High Court Of Judicature at Allahabad|12 November, 2003

JUDGMENT / ORDER

JUDGMENT Y.R. Tripathi, J.
1. This writ petition under Article 226 of the Constitution of India has been filed for quashing the verdict given by the summary court-martial holding the petitioner guilty as also for quashing the appellate order whereby the appeal preferred by the petitioner against the verdict of the summary court martial has been rejected. The petitioner has also prayed for a direction in the nature of mandamus to be issued to the opposite parties commanding them to reinstate him to the post held by him at the time of his dismissal with consequential benefits of service including pay and allowances.
2. The petitioner having been enrolled in the Indian Army in medical corpse was working on the post of Naik at the relevant time and was posted as operation room assistant at the A.D.M. Battalion A.M.C. Centre and School, Cantonment, Lucknow. It is said that he impersonating himself as Naik Om Prakash of 325 Lt. A.D. Regiment and Naik Sadanand Roy of Military Hospital, Belgam sponsored respectively Sri Bindeshwar Prasad, son of Sri Sobhi Sahu and Sri Suman Kant Bharti for their enrolment in the Army, consequent upon which they were enrolled. On this fact coming to light, the petitioner was tried for the offence under Section 63 of the Army Act, 1950 by a summary court-martial which held him guilty of the charge and besides reducing him to ranks also sentenced him to R.I. for six months and dismissal from service. The petitioner preferred an appeal against the said verdict of summary court-martial which failed to bear fruit and was rejected. Aggrieved from the punishment inflicted by the summary court-martial as also the rejection of his appeal by the appellate authority, the petitioner has preferred this petition assailing both the aforesaid orders inter alia on the grounds that his trial by the summary court-martial was bad in law and the orders of the summary court-martial and the appellate authority being non-speaking are not legally sustainable.
3. Captain Trilochan Singh, who has filed counter-affidavit on behalf of the opposite parties, has justified the trial held by the summary court-martial and the orders passed by it as well as the appellate authority.
4. I have heard the learned counsel for the parties at sufficient length and have gone through the materials on record.
5. It has not been disputed before me that the scope of judicial review in administrative law is very limited and it is only the decision making process and not the merits of the decision itself which is reviewable, as this Court will not sit as an appellate court while exercising the power of judicial review. It is also well-settled that in exercise of the power of review, this Court cannot substitute its own finding for the finding recorded by the summary court-martial based on evidence. Having these limitations in mind, I now proceed to discuss the points raised by the learned counsel for the petitioner.

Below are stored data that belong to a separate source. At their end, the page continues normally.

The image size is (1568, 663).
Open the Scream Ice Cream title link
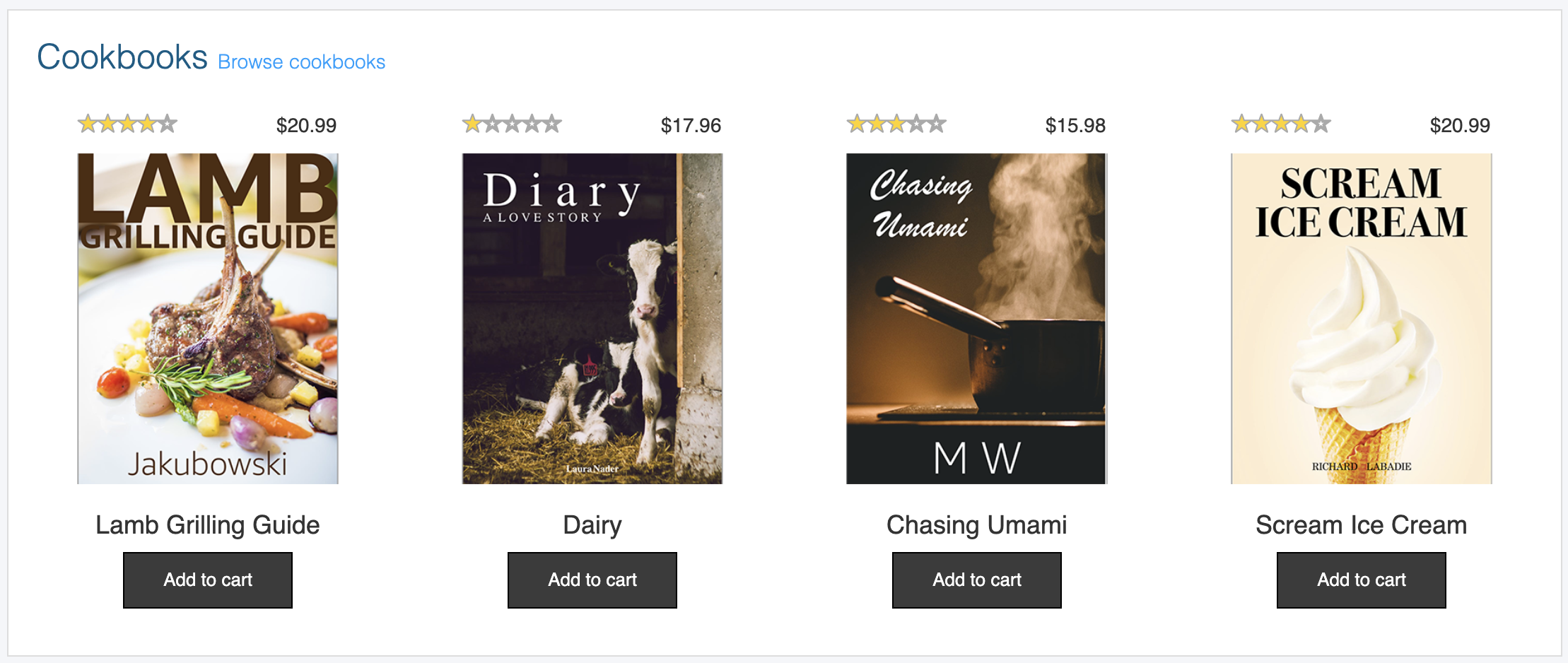pyautogui.click(x=1362, y=525)
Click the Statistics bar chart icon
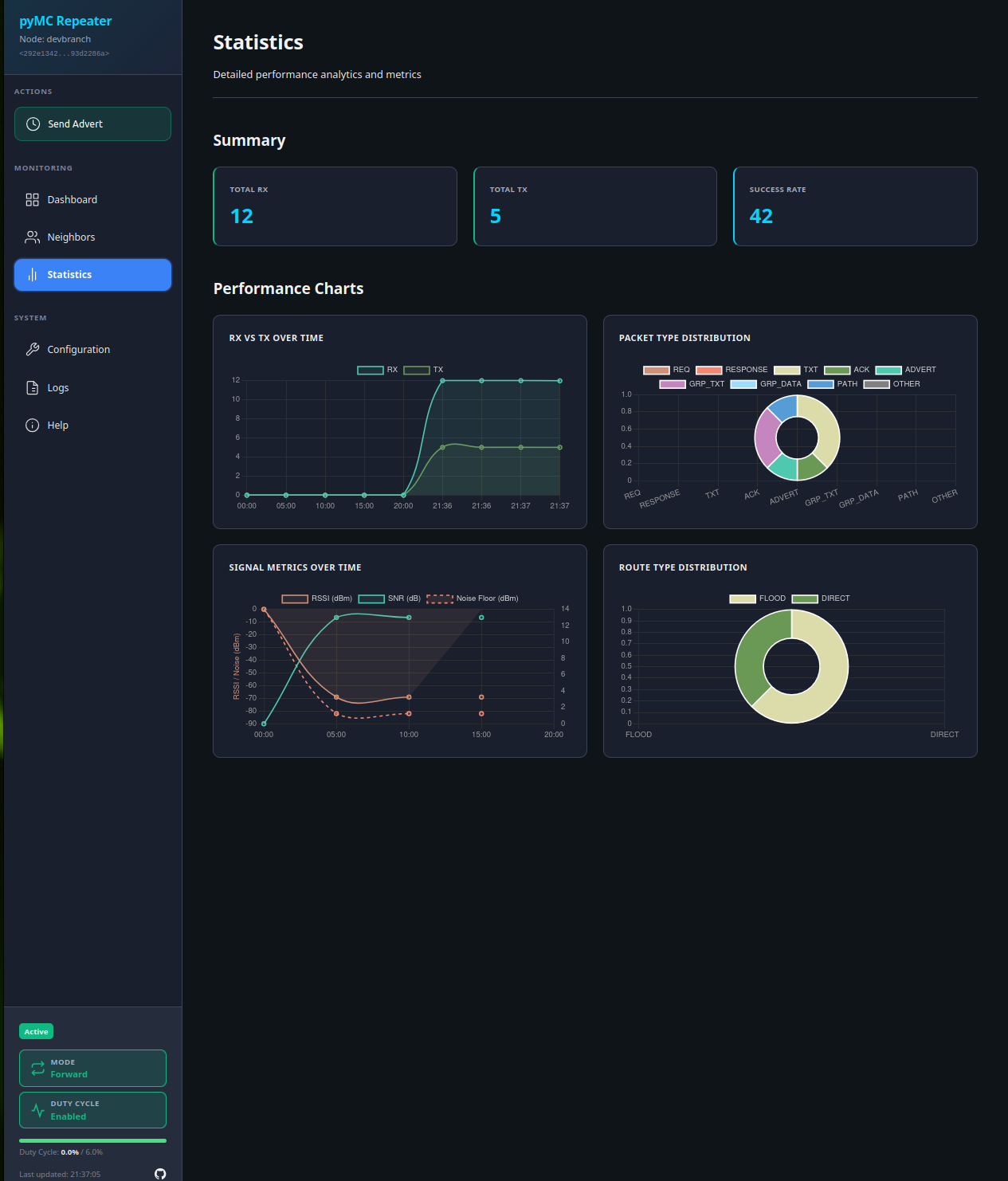This screenshot has width=1008, height=1181. point(33,275)
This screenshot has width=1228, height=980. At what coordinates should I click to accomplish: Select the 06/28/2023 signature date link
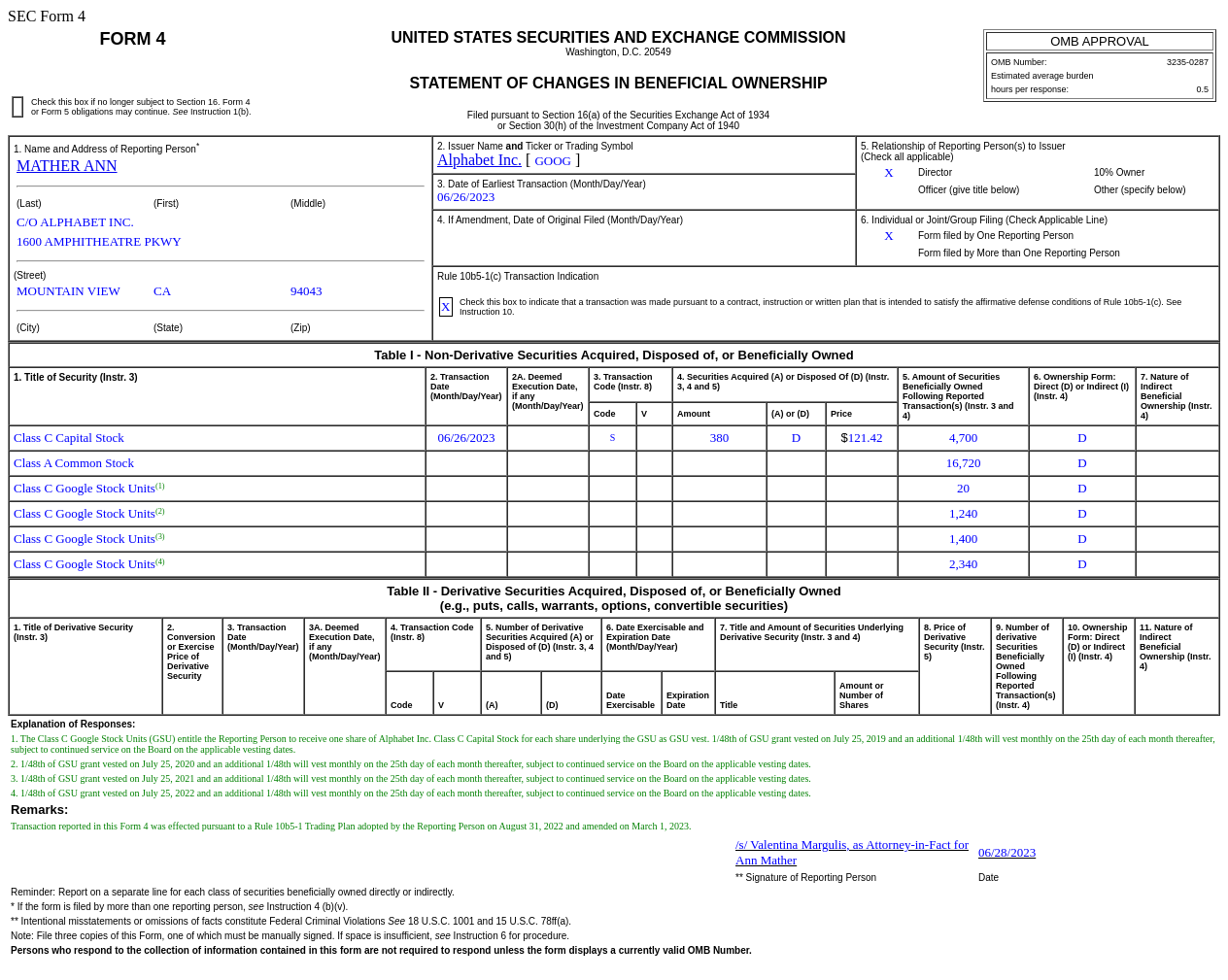pos(1006,852)
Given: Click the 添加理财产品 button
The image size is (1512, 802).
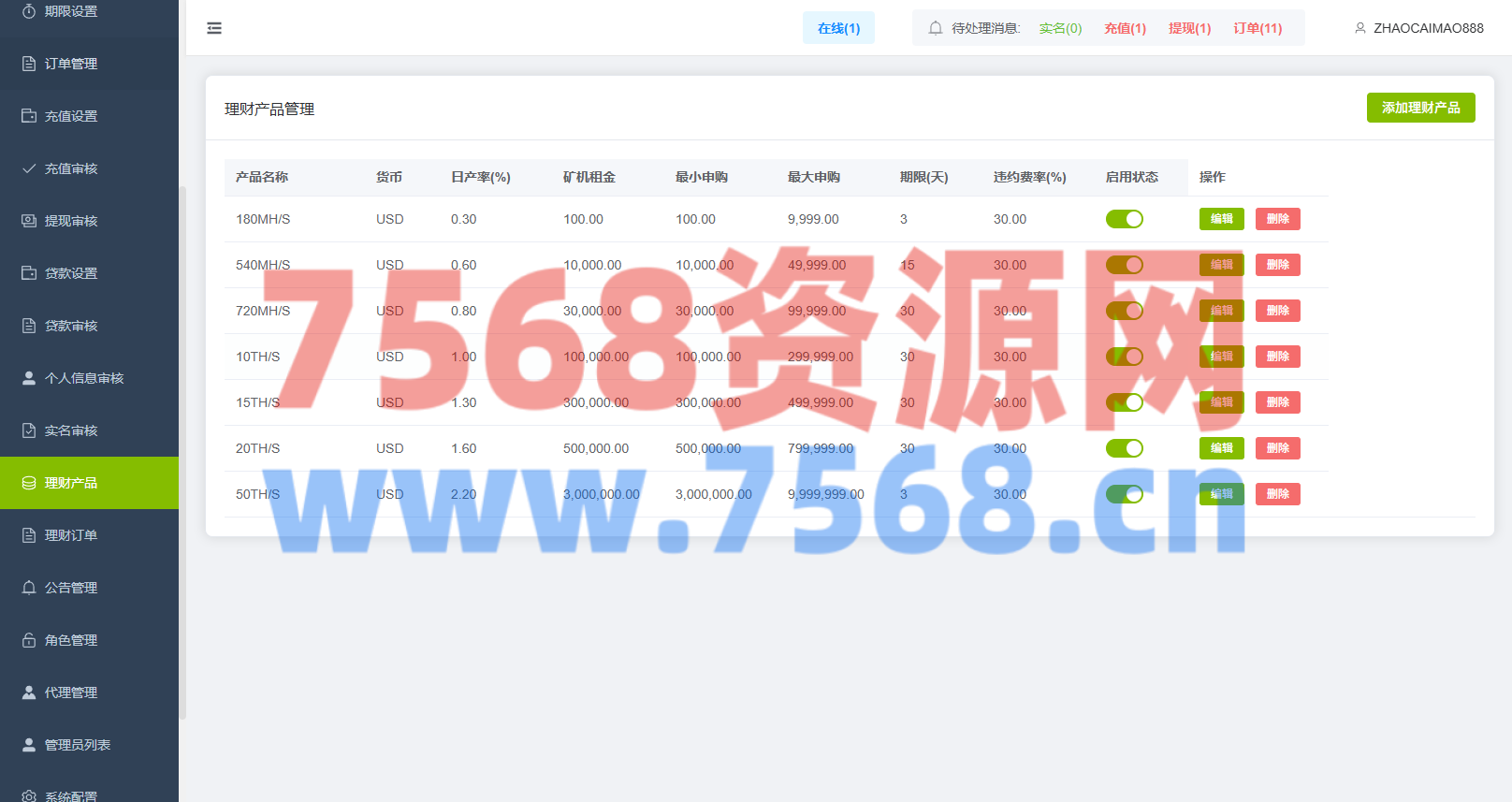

6. The learned counsel for the petitioner assailed the impugned orders mainly on the grounds, that the petitioner was not allowed to get his handwriting compared with the disputed sponsorship forms and was thereby denied the reasonable opportunity of hearing that neither the order of guilty nor the appellate order contain any reason ; that oath was not administered to the members constituting the summary court-martial and the witnesses appearing before it and that the punishment awarded is harsh and excessive.
7. The learned counsel for the petitioner invited my attention to the allegation made in paragraph 9 of the writ petition wherein it has been alleged that the petitioner had made a request at the time of trial for getting the disputed handwriting of sponsorship forms compared with his handwriting by an expert but the said request was neither recorded, nor accepted. It has further been alleged that when the sponsorship forms were said to have been filled in by the petitioner, he was on medical leave and was outside Lucknow, which fact too was not considered by the summary court-martial. The aforesaid allegations have been denied in the counter-affidavit. There is also nothing on record to show that the petitioner had made any request for the matter being referred to any handwriting expert. Besides, the finding of guilty recorded by the summary court-martial is based on appraisal of evidence. As many as six witnesses named in paragraph 8 of the writ petition appeared before the summary court-martial and testified about the petitioner having himself prepared the sponsorship forms. No enmity has been assigned to any of the witnesses for his having deposed falsehood on this point. The evidence of a handwriting expert is merely an opinion which no doubt helps in appraising the evidence, but that in itself is not a conclusive piece of evidence. When there was overwhelming direct evidence about the petitioner having prepared the disputed sponsorship forms, I am afraid if the expert's opinion could have made any difference in the conclusions arrived at by the summary court-martial. I thus find that neither there is any material to show that the petitioner made any request for getting the disputed handwriting compared with his handwriting, nor was there any necessity for getting the opinion of any handwriting expert in the matter.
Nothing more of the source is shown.